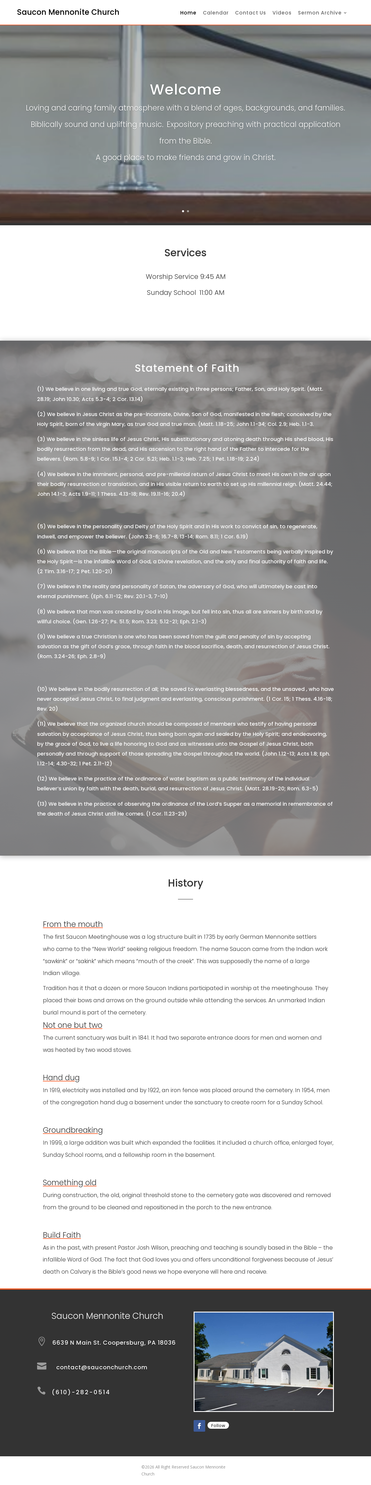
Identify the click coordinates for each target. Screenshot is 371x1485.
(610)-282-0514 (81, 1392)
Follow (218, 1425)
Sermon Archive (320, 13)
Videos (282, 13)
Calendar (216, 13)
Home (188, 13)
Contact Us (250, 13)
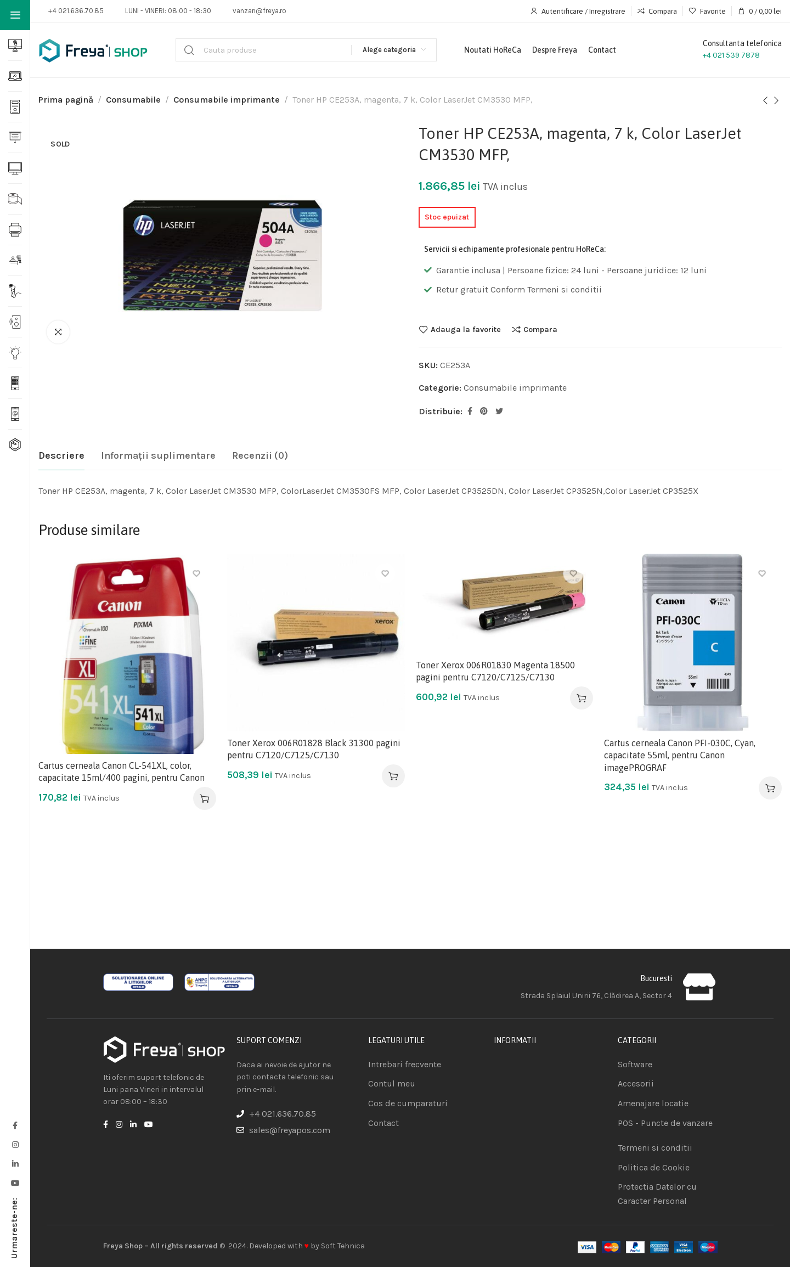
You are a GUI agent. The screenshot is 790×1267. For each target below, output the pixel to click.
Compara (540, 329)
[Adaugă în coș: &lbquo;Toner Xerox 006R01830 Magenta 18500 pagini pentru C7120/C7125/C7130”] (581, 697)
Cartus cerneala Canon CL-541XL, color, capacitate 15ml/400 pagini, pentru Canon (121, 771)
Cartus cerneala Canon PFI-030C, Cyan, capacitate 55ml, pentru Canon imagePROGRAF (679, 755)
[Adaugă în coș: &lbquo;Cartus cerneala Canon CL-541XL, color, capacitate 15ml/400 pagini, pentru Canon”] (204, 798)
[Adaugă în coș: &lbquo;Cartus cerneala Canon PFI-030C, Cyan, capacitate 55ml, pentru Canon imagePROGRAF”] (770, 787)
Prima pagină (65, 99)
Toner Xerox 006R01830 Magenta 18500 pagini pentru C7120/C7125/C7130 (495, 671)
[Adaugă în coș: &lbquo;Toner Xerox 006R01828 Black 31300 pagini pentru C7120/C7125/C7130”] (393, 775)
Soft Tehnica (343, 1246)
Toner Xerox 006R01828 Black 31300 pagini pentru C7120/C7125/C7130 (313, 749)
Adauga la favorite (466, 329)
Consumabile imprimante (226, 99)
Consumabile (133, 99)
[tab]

------------------------------------------------------------

_Task to complete_: Return every line of the data above that contains the string "Cartus".

_Written response_:
Cartus cerneala Canon CL-541XL, color, capacitate 15ml/400 pagini, pentru Canon (121, 771)
Cartus cerneala Canon PFI-030C, Cyan, capacitate 55ml, pentru Canon imagePROGRAF (679, 755)
[Adaugă în coș: &lbquo;Cartus cerneala Canon CL-541XL, color, capacitate 15ml/400 pagini, pentru Canon”] (204, 798)
[Adaugă în coș: &lbquo;Cartus cerneala Canon PFI-030C, Cyan, capacitate 55ml, pentru Canon imagePROGRAF”] (770, 787)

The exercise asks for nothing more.